** EXERCISE GOAL **
The data below should be copied over with complete accuracy.

** EXCERPTED RECORDS **
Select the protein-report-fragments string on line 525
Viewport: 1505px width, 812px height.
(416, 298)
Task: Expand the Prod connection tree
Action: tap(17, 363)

** OUTPUT FOR THIS EXERCISE **
Select the protein-report-fragments string on line 525
Viewport: 1505px width, 812px height.
(416, 298)
Task: Expand the Prod connection tree
Action: tap(17, 363)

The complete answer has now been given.